Odpowiedź Lamy Ole:
To, co powiem, zabrzmi może dość dziko, ale chciałbym przedstawić ci kilka nowych myśli – dodać parę klawiszy do pianina – żebyś miała więcej możliwości, z którymi możesz pracować. Możliwe, że podążysz za najbardziej oczywistym wyborem i pokłócisz się z mężem i z teściami. Chciałbym jednak podsunąć ci szerszy wachlarz rozwiązań i wtedy możesz zdecydować, jak postąpić. Generalnie jestem zwolennikiem poglądu, że należy cierpieć jak najmniej i powodować też jak najmniej cierpienia u innych. Proponowałbym, żebyś urządziła sobie własne życie ze swoimi przyjaciółmi. Traktuj męża jak pogodę, na którą nie masz wpływu. Kiedy pada, ziarno wzrasta, a w słoneczny dzień jest miło. To znaczy, że cieszysz się tym, co chcesz mieć i przełykasz jakoś to, czego nie chcesz.
Jeżeli on się o tobie źle wyraża w obecności innych i zachowuje się w sposób, który jest nie do przyjęcia, wykop go. Każdy dzień jest pierwszym dniem reszty naszego życia i nie powinniśmy go tracić na zajmowanie się trudnymi rzeczami. Dzieci będą wolały zostać z matką, zamiast oglądać ciagle ojca, który źle się wyraża na jej temat. Jeżeli nie zechcą z tobą pójść – pomyśl, że to dobrze. Możesz zacząć od nowa i zorganizować sobie nowe życie. Dzieci wrócą, gdy będą dość duże, żeby myśleć samodzielnie. Będą takie dni, gdy twój mąż coś sobie zaplanuje, ale nie będzie mógł zostawić dzieci u dziadków. Wtedy być może cię poprosi, żebyś je wzięła na weekend.

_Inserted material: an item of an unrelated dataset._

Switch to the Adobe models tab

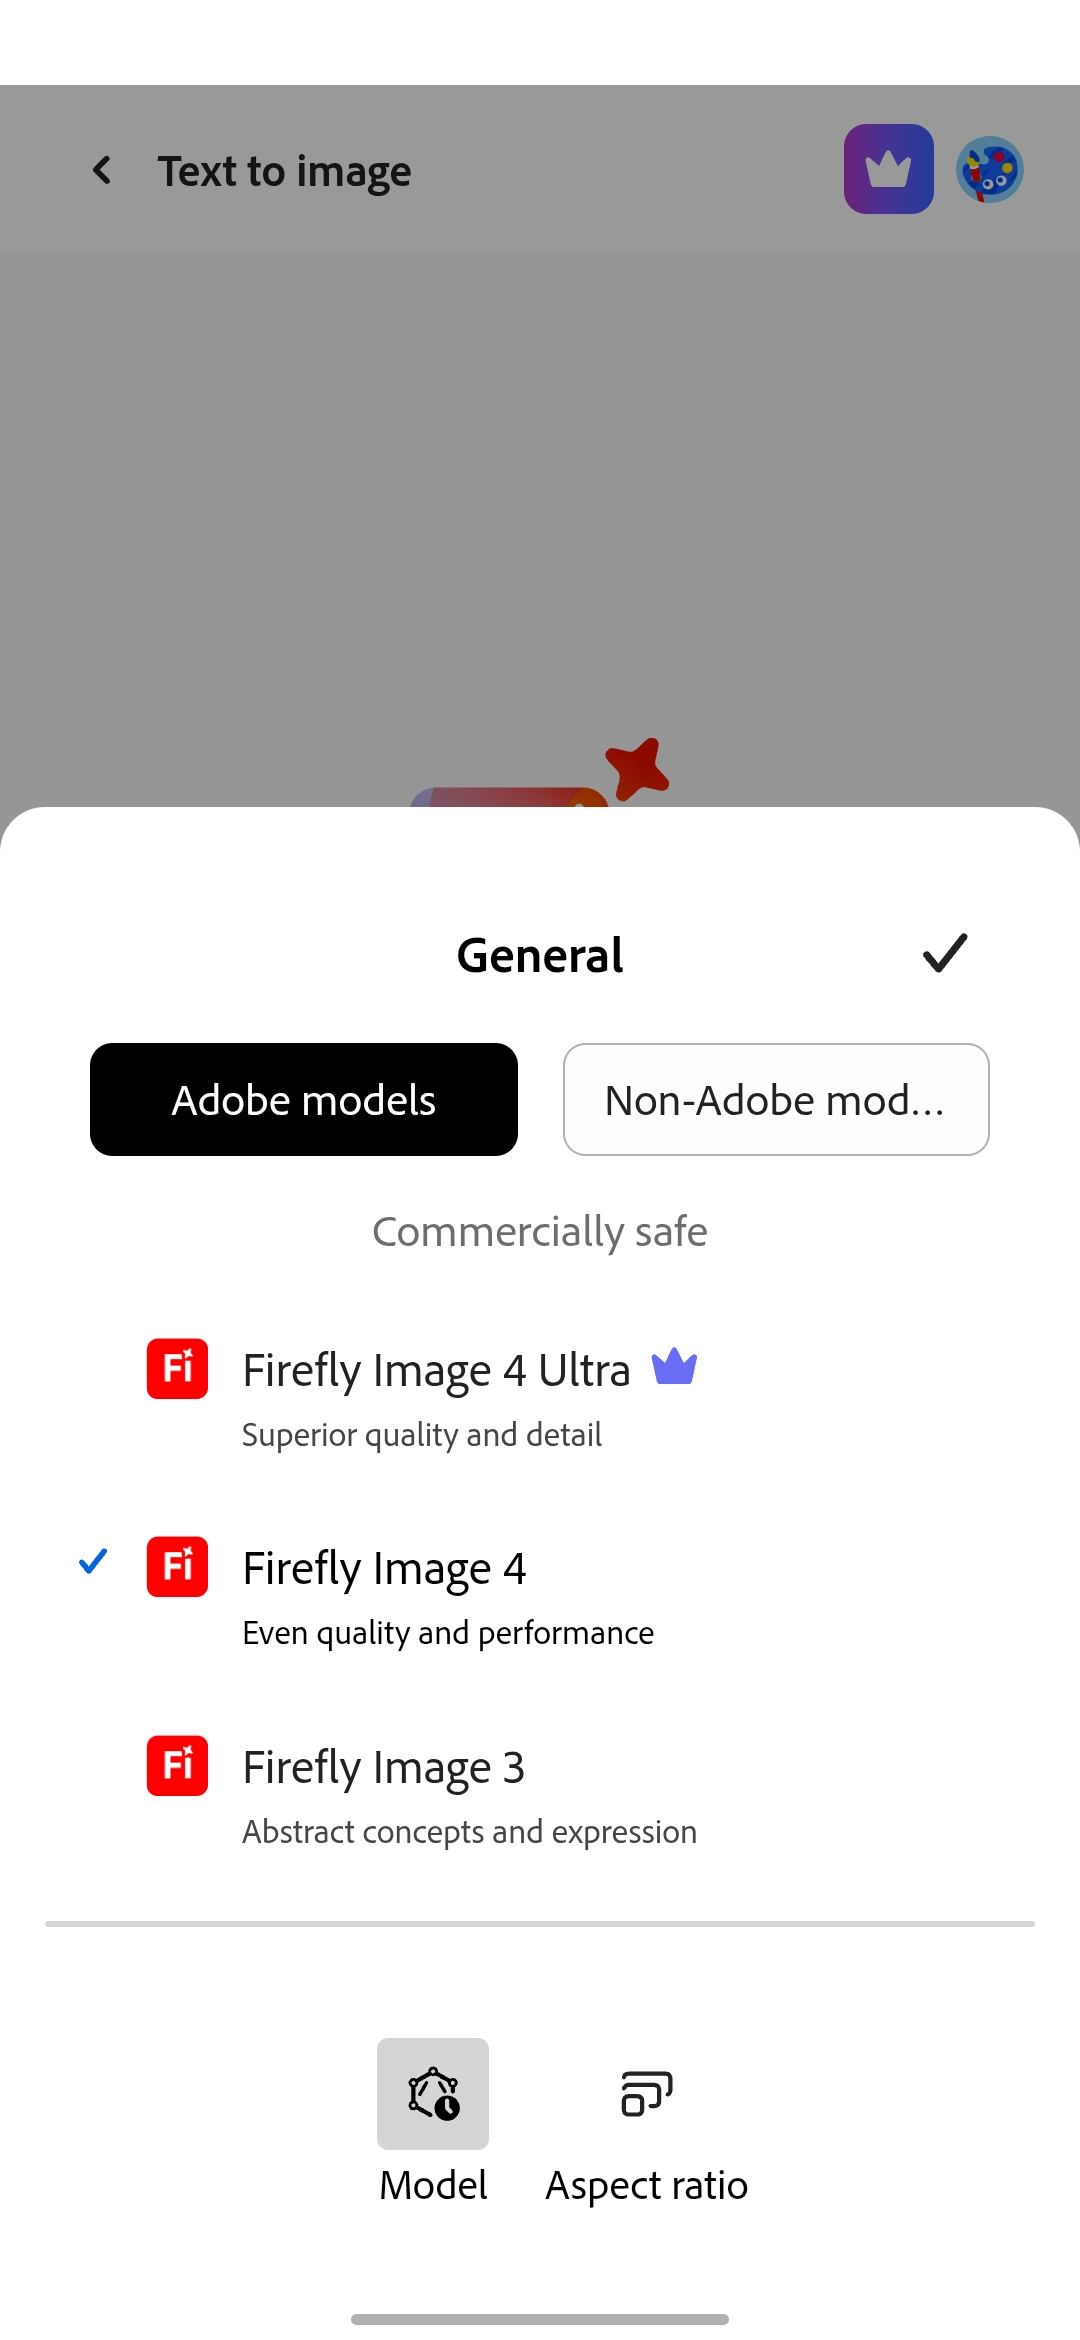[304, 1099]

Dla dzieci jest lepiej, jeżeli pozostają w jednym miejscu aż do czasu, gdy będą potrafiły samodzielnie myśleć. W wieku trzech czy czterech lat już doskonale wiedzą, czego chcą. Jeśli zostaną przekupione przez dziadków, którzy mają dużo pieniędzy i mogą zrobić dla nich wszystko, wówczas jest to ich osobista karma i mogą mieć silniejszy związek z dziadkami niż z tobą. Ale przynajmniej możesz być pewna, że zrobiłaś wszystko co w twojej mocy.